DESCRIPTION DE LA TÂCHE –
D'après l'extrait de page, de quel endroit Hélène Fron-Chabouis et son mari sont-ils partis pour leur tour du monde à vélo ?

EXTRAIT DE PAGE –
+++++
Professionnellement, faire ce break, c’est se séparer de ses corres­pondants, de ses patients – même si elle maintient le lien ; c’est renoncer au « super binôme » qu’elle formait avec son assistante. Financièrement, cela lui impose de chercher des ressources : il lui faut trouver des sponsors, apprendre à se vendre … Ce break « n’est pas qu’un projet sportif. C’est un projet global de vie », résume Alice Modolo. Hors de question pour elle de « laisser ses peurs dicter sa conduite ».  « Ce qui prévaut dans cette aventure, c’est tout ce che­min pour arriver à mon objectif. Ce que je vis au quotidien, c’est très dur, mais extraordinaire » poursuit la compétitrice, qui s’est entourée du préparateur mental Alain Parra. Elle n’a pas encore fixé de date de fin de break. « Je sais juste qu’en septembre, il y a cette compétition in­ternationale. J’espère y voir les résultats de mon travail ». C’est peut-être avec un nouveau titre à son palmarès qu’elle recevra ses futurs petits patients.

Dr Hélène Fron-Chabouis, pour faire le tour du monde en vélo couché

Un jour d’avril 2008, raconte le Dr Hélène Fron-Chabouis. son amoureux, – au­jourd’hui son mari -, lui demande : « Hélène, veux tu faire le tour du monde à vélo avec moi ? » Elle dit oui. « En vélo couché ? ». précise-t-il. Ce sera oui. L’engin, une fois testé, est approuvé. Reste un « détail » : en 2008, Hélène Fron-Chabouis est en dernière année de dentaire à l’université Paris-Descartes. Avant de partir, elle doit boucler sa thèse. « J’ai mis les bouchées doubles, revu à la baisse mes ambitions, et j’ai réussi à soutenir. Nous sommes partis une se­maine après, mi-août, de Notre-Dame à Paris. »
+++++
DONNÉES À EXAMINER –
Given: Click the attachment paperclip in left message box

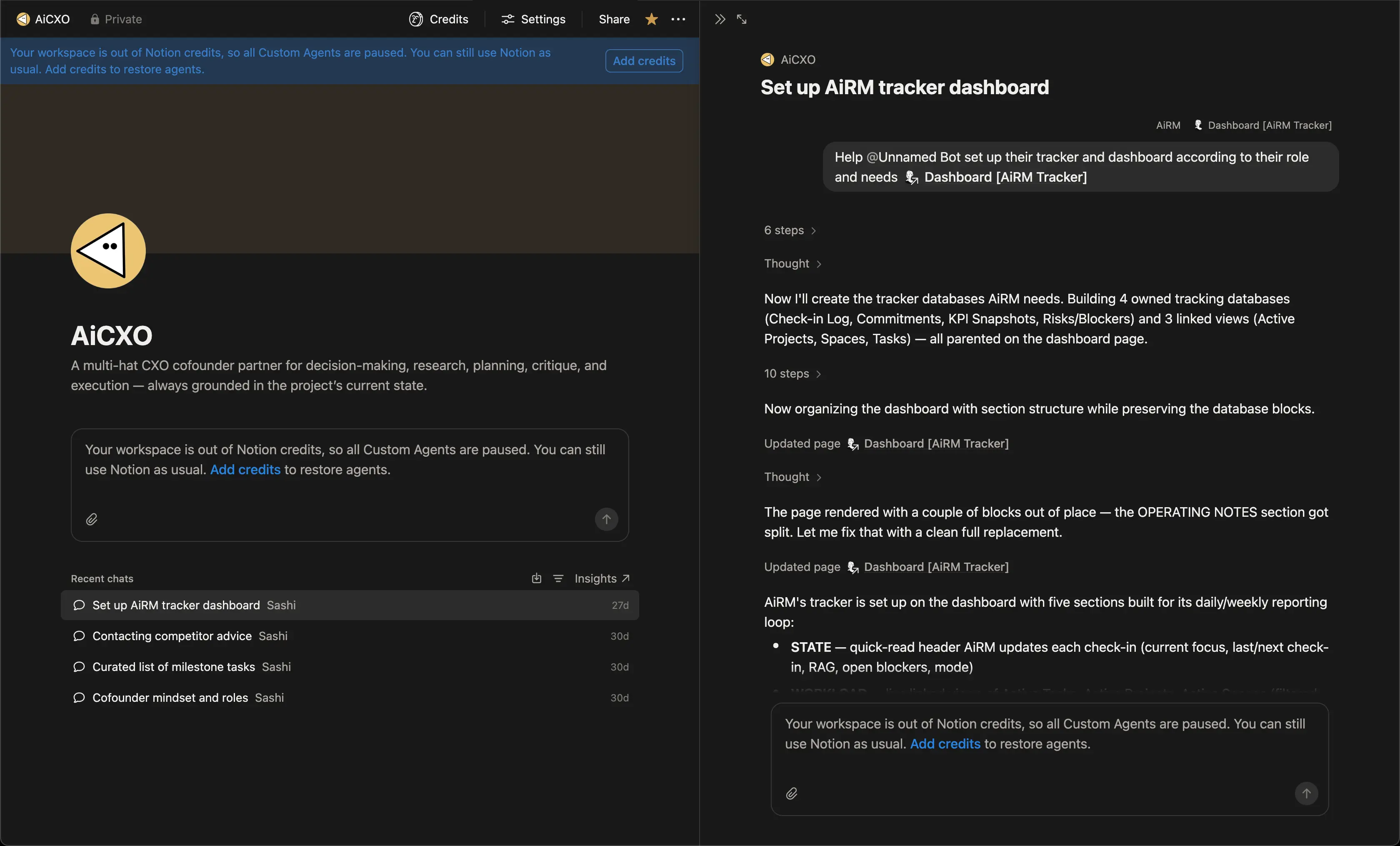Looking at the screenshot, I should pyautogui.click(x=92, y=519).
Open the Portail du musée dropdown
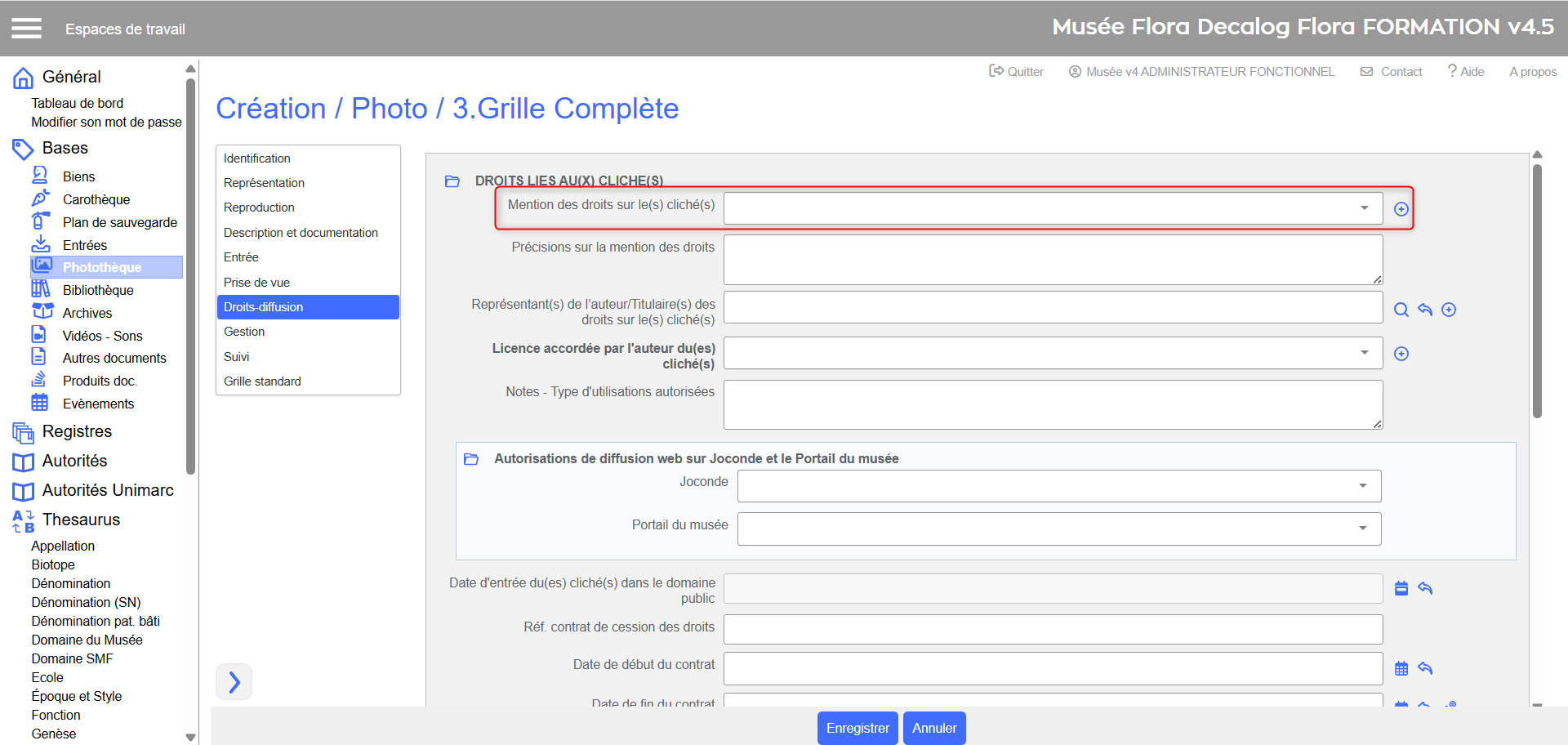The width and height of the screenshot is (1568, 745). (x=1058, y=529)
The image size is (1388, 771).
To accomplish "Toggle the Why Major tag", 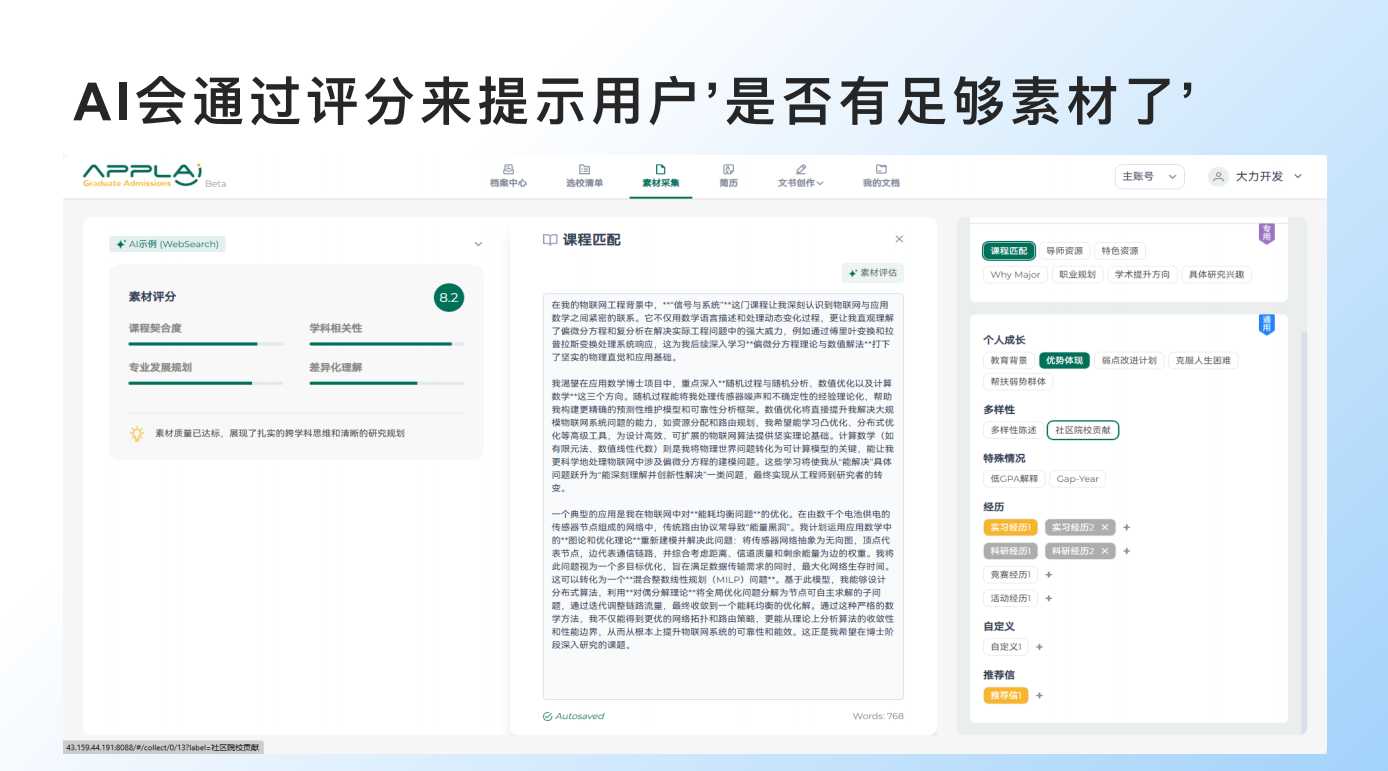I will [1014, 275].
+++++
ZONE DE RÉPONSE –
Ils sont partis de Notre-Dame, à Paris.